▸ Job 1
Reproduce the rows that open with the line containing "You are a GUI" and close with the line containing "Looking at the", including both of those lines.

▸ Given text

++++++++++

Container Scenarios

1: Container Scenarios using Krkn
2: Container Scenarios using Krkn-hub
3: Container Scenarios using Krknctl

Kraken uses the `oc exec` command to `kill` specific containers in a pod. This can be based on the pods namespace or labels. If you know the exact object you want to kill, you can also specify the specific container name or pod name in the scenario yaml file. These scenarios are in a simple yaml format that you can manipulate to run your specific tests or use the pre-existing scenarios to see how it works.

1 - Container Scenarios using Krkn

Example Config

The following are the components of Kubernetes for which a basic chaos scenario config exists today.

scenarios:
- name: "<name of scenario>"
  namespace: "<specific namespace>" # can specify "*" if you want to find in all namespaces
  label_selector: "<label of pod(s)>"

++++++++++

▸ Job 2
Answer these questions about the container scenarios page:
(a) Which command does Kraken use to kill specific containers in a pod?
(b) Besides the pod's namespace, what else can the targeting be based on?
(c) What value can be given for namespace to search all namespaces?

++++++++++

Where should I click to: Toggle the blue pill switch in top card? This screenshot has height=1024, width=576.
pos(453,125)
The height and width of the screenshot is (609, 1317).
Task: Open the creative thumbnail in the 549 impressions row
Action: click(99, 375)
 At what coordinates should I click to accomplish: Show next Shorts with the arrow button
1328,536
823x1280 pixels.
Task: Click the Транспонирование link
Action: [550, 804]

++++++++++

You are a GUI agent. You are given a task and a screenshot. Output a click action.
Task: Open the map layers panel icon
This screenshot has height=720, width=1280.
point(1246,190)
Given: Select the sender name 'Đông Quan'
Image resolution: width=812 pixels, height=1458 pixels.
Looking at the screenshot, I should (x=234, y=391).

++++++++++

▸ Expected answer 1
You are a GUI agent. You are given a task and a screenshot. Output a click action.
Task: Open the map layers panel icon
This screenshot has height=720, width=1280.
point(1246,190)
Given: Select the sender name 'Đông Quan'
Image resolution: width=812 pixels, height=1458 pixels.
Looking at the screenshot, I should (x=234, y=391).

▸ Expected answer 2
(a) `oc exec`
(b) Labels
(c) "*"